Puis, seul, il fait face à son frère et à sa cousine. Il explose :
« Comment avez-vous osé me ridiculiser…
— Ton rapport n’a pas été envoyé, intervient Oroshi, tu n’as… »
Il ne l’écoute pas, il les regarde, les mots se bousculent dans sa bouche, il…
« Oroshi avait vu juste, remarque Argo. C’est l’excès d’assurance qui perd l’enquêteur comme le criminel. »
Les sourires jumeaux, narquois, qui flottent sur leurs lèvres.
« Gelez en enfer ! » hurle Jiro en quittant la pièce.
L’adolescente s’est rembrunie, mais le sourire de son cousin s’élargit.
« Merci, dit-il.
— Rafe Itaï reste un très déplaisant personnage. »
Il ne se démonte pas.
« C’est mon ami. Mais qu’est-ce qui t’a mis la puce à l’oreille ? Comment as-tu deviné que Tsohar était vivant ?
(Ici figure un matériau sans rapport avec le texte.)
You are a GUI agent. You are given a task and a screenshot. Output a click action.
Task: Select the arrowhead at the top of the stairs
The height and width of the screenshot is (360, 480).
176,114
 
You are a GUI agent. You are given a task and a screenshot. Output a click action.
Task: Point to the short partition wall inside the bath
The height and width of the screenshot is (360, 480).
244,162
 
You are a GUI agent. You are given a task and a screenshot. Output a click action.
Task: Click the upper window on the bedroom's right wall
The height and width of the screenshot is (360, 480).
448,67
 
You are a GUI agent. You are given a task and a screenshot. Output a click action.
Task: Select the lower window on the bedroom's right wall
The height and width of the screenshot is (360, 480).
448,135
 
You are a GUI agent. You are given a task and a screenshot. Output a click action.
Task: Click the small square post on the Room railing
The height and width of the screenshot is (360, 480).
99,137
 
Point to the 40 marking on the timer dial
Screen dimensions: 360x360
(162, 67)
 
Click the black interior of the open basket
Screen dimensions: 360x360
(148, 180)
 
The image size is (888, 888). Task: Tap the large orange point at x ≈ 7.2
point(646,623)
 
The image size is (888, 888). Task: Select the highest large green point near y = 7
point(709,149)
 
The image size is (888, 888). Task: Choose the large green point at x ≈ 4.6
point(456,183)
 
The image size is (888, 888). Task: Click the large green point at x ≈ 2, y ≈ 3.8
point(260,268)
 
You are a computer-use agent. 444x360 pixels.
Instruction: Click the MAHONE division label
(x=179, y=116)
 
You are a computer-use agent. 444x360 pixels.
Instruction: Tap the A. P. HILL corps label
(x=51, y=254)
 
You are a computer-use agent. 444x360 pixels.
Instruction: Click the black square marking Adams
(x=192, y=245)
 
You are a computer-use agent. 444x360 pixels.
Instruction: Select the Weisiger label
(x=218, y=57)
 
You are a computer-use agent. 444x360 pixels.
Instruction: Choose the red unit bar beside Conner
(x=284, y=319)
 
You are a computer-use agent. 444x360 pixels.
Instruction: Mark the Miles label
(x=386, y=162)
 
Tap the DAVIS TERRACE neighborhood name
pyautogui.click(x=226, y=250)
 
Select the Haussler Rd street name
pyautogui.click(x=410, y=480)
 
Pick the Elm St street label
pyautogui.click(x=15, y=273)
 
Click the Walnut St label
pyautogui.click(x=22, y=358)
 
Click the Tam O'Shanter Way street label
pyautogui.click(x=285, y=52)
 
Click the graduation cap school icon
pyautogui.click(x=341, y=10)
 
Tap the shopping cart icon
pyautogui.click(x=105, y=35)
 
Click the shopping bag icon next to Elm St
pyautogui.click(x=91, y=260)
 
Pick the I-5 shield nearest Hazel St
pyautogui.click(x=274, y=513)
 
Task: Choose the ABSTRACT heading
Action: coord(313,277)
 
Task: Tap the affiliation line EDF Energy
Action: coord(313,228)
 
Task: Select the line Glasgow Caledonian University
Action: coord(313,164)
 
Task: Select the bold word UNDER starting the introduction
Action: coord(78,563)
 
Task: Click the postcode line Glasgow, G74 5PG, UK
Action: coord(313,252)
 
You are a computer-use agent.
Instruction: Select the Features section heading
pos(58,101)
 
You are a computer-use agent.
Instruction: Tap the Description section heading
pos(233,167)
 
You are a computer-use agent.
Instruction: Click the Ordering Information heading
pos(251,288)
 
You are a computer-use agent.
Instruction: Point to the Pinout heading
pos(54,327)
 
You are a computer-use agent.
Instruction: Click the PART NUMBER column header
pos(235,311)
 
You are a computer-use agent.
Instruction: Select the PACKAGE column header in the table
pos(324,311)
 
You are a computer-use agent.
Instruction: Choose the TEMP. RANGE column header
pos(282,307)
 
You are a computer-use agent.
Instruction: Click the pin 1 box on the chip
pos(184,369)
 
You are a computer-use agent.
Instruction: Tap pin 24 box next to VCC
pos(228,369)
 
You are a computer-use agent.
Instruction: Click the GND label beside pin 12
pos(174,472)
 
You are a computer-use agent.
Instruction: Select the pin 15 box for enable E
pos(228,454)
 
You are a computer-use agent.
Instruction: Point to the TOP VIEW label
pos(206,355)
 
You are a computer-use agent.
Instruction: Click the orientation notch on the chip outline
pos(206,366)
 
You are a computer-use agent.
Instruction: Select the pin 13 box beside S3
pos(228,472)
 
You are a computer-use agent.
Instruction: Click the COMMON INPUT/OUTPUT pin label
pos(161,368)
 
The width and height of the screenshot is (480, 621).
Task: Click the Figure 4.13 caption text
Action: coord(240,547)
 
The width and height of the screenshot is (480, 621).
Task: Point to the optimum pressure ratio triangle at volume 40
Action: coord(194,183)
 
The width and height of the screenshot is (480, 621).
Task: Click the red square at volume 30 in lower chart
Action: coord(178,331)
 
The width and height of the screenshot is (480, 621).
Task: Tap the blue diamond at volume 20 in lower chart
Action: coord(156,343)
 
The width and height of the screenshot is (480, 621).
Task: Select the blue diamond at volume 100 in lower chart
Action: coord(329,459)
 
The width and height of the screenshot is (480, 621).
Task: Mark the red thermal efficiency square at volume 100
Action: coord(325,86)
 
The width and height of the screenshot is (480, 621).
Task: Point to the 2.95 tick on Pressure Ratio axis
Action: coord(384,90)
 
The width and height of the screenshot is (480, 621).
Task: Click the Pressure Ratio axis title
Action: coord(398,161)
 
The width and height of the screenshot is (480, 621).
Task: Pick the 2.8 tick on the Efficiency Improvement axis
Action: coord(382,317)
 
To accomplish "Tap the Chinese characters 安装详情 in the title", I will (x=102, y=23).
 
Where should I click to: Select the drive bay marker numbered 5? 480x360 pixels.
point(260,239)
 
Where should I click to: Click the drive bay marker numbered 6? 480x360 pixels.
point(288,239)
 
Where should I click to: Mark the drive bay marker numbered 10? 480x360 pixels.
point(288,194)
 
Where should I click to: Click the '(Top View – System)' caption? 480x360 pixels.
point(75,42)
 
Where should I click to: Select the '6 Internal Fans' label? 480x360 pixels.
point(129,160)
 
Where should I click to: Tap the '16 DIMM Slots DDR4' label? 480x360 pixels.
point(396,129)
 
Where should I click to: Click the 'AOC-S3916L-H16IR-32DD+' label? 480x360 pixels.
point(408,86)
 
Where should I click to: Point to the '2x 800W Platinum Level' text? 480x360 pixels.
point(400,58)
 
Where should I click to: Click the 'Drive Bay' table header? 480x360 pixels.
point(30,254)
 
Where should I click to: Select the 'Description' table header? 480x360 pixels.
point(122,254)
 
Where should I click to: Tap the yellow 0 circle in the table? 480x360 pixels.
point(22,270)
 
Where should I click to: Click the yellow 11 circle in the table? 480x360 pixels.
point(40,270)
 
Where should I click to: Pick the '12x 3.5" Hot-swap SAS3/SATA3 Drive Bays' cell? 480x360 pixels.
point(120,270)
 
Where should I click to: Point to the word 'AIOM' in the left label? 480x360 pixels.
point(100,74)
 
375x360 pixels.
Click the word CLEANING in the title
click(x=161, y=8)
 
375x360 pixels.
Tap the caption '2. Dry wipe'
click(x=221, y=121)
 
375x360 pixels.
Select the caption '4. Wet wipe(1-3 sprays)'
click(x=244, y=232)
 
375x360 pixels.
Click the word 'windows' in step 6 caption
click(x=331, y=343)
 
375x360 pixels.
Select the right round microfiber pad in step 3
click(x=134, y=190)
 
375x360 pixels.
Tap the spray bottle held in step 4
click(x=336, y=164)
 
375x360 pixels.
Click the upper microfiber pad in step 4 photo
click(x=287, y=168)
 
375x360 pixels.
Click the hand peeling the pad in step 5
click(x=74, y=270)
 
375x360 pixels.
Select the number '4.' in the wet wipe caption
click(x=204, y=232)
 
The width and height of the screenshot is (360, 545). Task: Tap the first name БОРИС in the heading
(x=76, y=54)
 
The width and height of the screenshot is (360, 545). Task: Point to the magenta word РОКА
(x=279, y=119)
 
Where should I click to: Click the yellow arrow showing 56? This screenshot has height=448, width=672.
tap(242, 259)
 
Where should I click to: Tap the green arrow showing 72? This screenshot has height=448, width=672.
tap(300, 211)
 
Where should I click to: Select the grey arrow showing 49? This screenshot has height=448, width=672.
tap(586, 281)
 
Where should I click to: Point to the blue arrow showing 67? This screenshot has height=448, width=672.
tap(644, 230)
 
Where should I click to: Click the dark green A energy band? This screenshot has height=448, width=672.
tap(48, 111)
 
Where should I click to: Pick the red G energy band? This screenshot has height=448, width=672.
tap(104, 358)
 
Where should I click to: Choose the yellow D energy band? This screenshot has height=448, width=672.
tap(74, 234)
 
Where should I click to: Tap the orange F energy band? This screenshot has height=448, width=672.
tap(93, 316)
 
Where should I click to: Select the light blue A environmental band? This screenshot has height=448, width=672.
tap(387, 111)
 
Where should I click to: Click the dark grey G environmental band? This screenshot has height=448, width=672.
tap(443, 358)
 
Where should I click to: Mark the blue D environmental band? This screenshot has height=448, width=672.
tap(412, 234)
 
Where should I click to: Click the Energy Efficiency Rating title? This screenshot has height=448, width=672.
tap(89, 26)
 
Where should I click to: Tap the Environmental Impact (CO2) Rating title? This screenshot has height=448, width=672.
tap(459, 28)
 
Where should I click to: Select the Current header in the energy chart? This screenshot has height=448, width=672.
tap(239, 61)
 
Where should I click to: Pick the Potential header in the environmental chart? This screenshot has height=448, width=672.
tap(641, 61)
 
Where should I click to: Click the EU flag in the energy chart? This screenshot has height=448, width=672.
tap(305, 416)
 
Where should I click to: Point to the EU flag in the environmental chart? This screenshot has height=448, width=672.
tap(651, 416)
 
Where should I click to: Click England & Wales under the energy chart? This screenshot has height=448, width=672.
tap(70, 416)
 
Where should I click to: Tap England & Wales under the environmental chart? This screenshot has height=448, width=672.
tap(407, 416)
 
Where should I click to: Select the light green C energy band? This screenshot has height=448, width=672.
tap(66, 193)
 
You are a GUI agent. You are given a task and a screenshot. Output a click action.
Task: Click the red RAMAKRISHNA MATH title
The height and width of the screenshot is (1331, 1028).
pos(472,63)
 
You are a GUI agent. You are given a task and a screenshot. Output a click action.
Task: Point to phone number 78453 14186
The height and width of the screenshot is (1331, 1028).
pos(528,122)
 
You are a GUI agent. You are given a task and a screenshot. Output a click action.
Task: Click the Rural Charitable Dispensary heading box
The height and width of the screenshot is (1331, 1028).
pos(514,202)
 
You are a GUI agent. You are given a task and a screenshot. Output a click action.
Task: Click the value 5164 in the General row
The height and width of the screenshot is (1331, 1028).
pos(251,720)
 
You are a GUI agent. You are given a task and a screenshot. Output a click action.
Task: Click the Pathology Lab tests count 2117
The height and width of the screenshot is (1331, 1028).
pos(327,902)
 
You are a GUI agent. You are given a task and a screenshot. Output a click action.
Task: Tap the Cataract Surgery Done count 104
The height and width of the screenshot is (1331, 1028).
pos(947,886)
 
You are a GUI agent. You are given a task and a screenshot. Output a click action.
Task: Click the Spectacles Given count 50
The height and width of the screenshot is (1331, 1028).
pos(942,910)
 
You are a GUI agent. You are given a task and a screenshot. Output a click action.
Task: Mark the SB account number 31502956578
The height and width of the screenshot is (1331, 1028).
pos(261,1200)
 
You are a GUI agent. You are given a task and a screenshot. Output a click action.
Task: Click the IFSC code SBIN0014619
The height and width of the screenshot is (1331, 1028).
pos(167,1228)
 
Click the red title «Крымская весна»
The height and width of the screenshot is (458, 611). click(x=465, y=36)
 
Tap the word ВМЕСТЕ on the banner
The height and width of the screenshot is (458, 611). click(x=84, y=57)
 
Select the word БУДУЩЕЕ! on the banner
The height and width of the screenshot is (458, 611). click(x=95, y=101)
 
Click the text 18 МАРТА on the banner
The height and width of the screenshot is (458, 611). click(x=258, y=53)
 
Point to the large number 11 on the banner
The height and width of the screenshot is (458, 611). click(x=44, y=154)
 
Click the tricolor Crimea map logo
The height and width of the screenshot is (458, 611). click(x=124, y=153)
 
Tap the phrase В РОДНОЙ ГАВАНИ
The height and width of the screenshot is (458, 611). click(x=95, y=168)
— Le sang. L’ADN. Le parfait indice sans appel de Jiro. Il l’était, en effet. Il n’était pas là ce matin.
— Nous n’avons pas fouillé cette zone ce matin.
— Moi, si. J’aime bien les fontaines. Mais tu as raison, elle n’avait pas été fouillée, ce qui veut dire…
— … qu’il espionnait nos communications, donc qu’il avait gardé un accès au réseau Tsohar. »
Elle hausse les épaules.
« Et le reste ? La mise en scène, tes remarques à double sens ? »
Pour la première fois, elle lui sourit franchement : « C’était trop drôle. »
Il rit, puis s’incline, avec la courtoisie désuète des Alaviriens, et lui baise la main.
C’était une erreur. En général, je prenais soin d’intervenir le moins possible, de ne jamais utiliser la Force, et de ne jamais contredire Jiro ni mon oncle. Mais pendant l’affaire Tsohar, j’ai commis une erreur. Il fallait bien sûr révéler la vérité, et innocenter Rafe Itaï, qui a toutes sortes de défauts mais n’est pas un meurtrier. Pourtant l’humiliation que nous avons infligée à Jiro était inutile et dangereuse.
« Pourquoi as-tu agi ainsi ? » m’a demandé Maître Rancisis quand je lui ai rapporté l’affaire. J’ai avoué la vérité, honteuse : « Il était ridicule et arrogant. Il se moquait. J’ai voulu rire, moi aussi, et me moquer de lui. »
Mon Maître a eu un de ses bons sourires, qui ont le don d’augmenter encore mon sentiment de culpabilité : « La moquerie n’est pas une arme de Jedi. L’ironie peut l’être. Il faut apprécier la frontière entre les deux. De quelle nature est ton erreur ? »
J’ai réfléchi : « Elle est double : morale, et tactique.
— Cela est bien, a approuvé Maître Rancisis. Et maintenant il s’agit de se demander, sur ces deux plans, quel avantage tirer de ton erreur. »
La contrepartie tactique était évidente : je m’étais fait en même temps un ennemi et un allié. Sans doute ces termes sont-ils trop forts, pour l’un comme pour l’autre ; mais aujourd’hui encore Jiro éprouve de l’antipathie à mon égard et Argo de la complicité, peut-être davantage. La leçon morale, mon Maître l’avait tirée pour moi. Je n’oublierais plus que l’ironie est à la moquerie ce que le sabre-laser est au blaster.
Mais il y avait un autre avantage : en agissant ainsi, je m’étais comportée en adolescente et en Qel’Sayan, pas en Jedi. Et c’était ce qu’on attendait de mon visage public.
L’erreur n’en était pas moins réelle. Une erreur n’est jamais diminuée ni effacée ; mais dans certains cas, elle est utile.